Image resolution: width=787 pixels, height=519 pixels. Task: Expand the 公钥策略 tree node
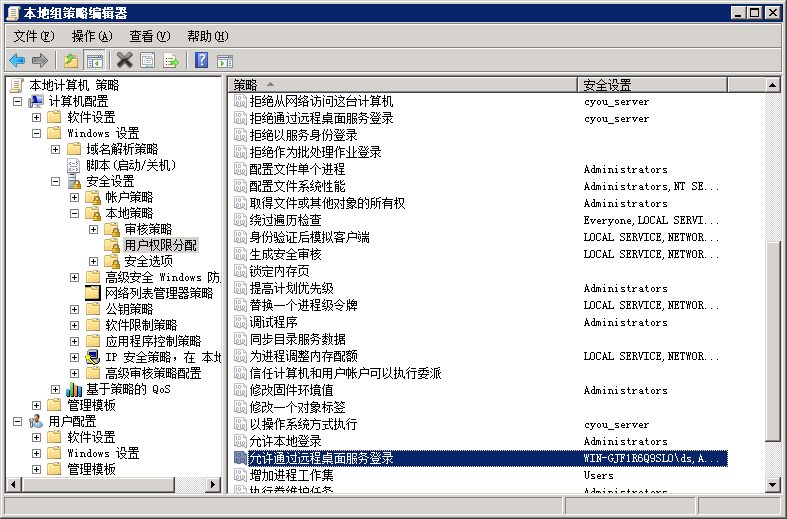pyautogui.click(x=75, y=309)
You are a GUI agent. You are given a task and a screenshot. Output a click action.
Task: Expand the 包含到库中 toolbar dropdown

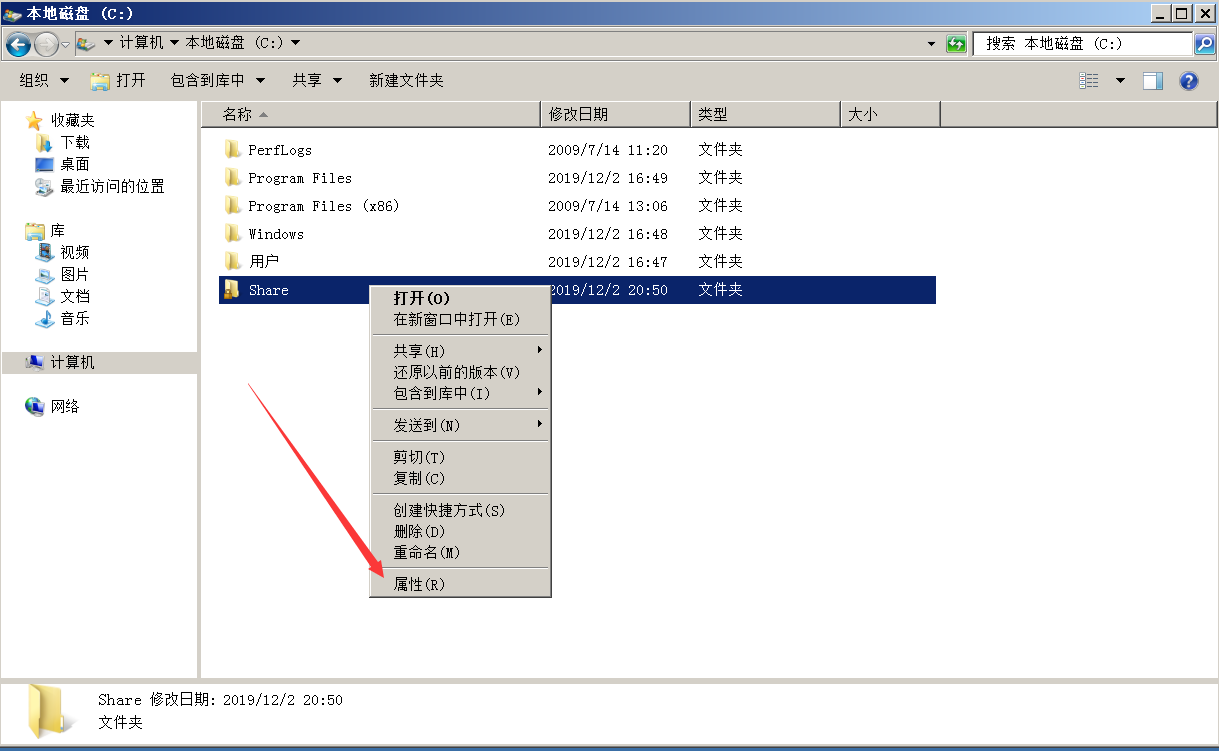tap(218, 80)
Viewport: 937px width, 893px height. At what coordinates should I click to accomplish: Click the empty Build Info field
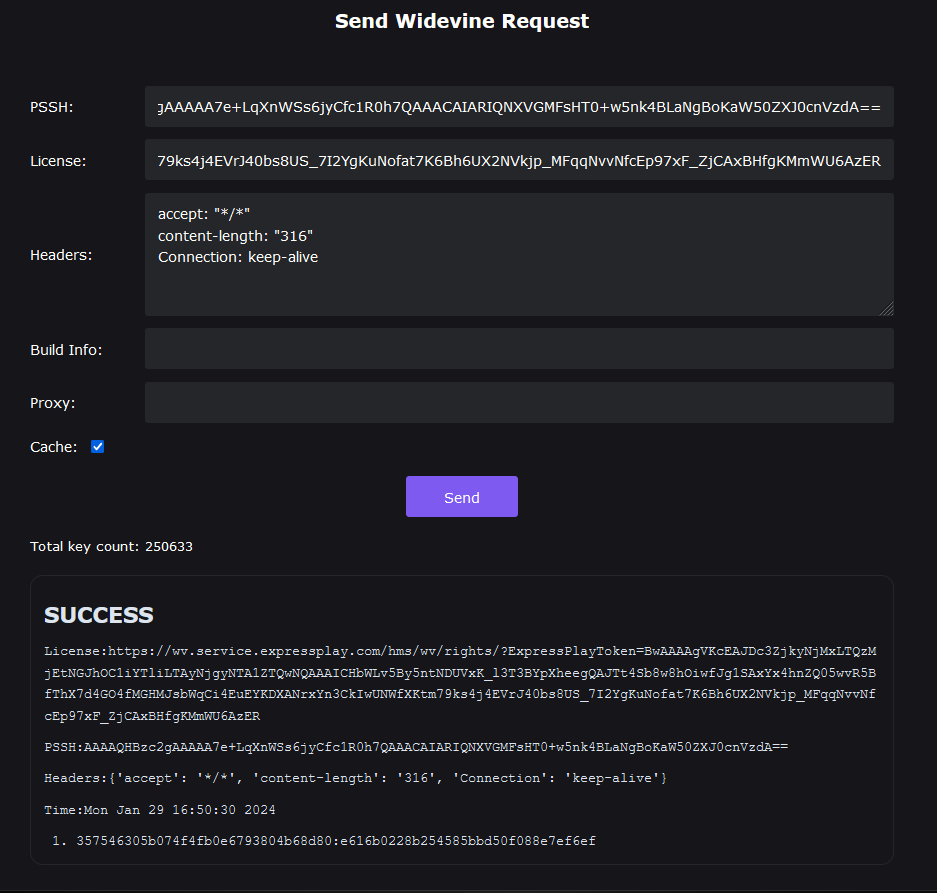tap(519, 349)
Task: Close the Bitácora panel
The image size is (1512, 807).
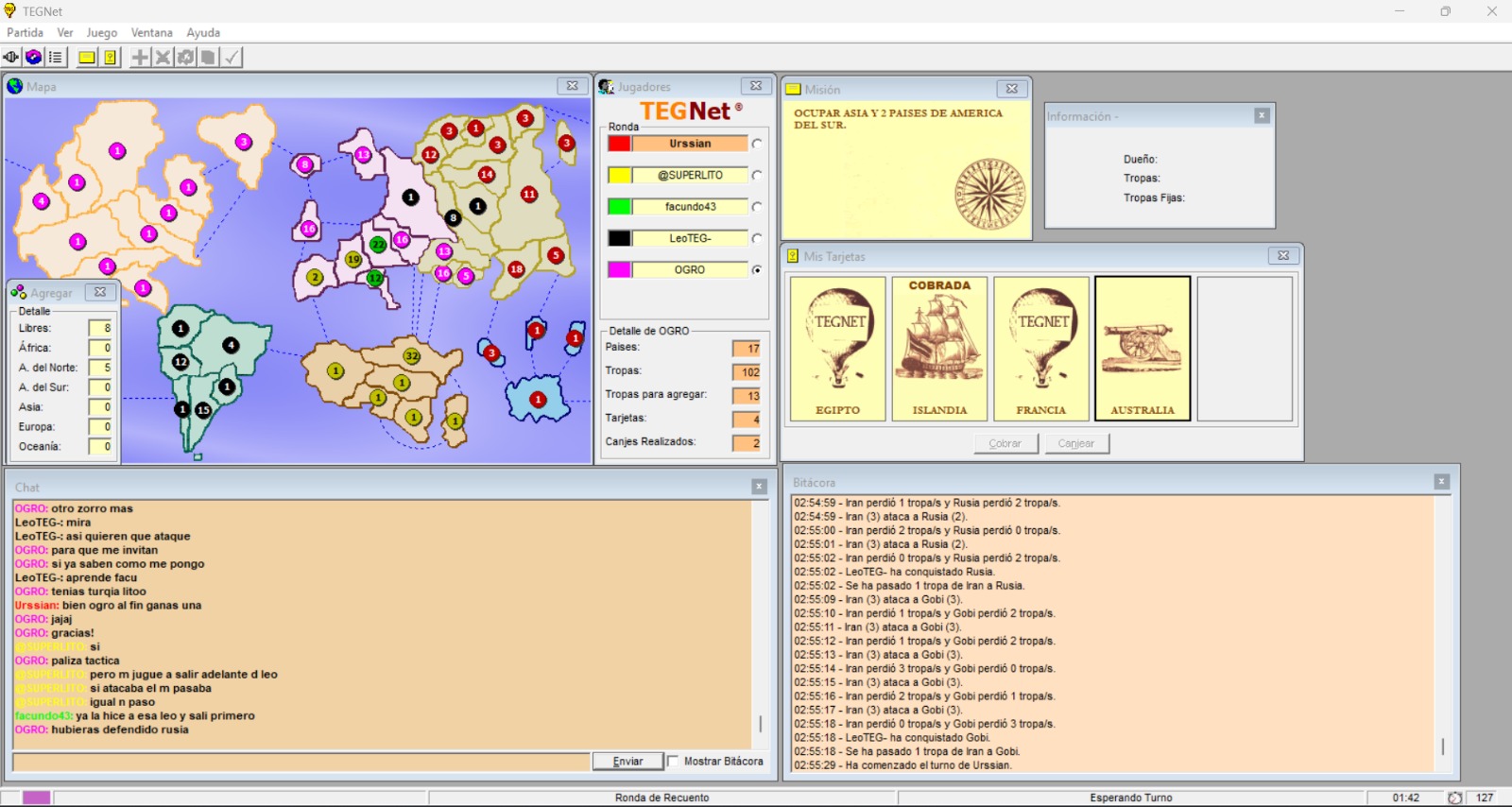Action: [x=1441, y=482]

*YOUR ASSIGNMENT*
Give back the data exactly. Skip any images.

*PROBLEM SOLUTION*
Image resolution: width=787 pixels, height=519 pixels. Task: Expand the 公钥策略 tree node
pyautogui.click(x=75, y=309)
You are a GUI agent. You are given a task and a screenshot. Output a click action.
Task: Expand the 包含到库中 toolbar dropdown

tap(218, 80)
Viewport: 937px width, 893px height. At what coordinates should I click to accomplish: Click the empty Build Info field
tap(519, 349)
Task: Close the Bitácora panel
The image size is (1512, 807).
Action: [x=1441, y=482]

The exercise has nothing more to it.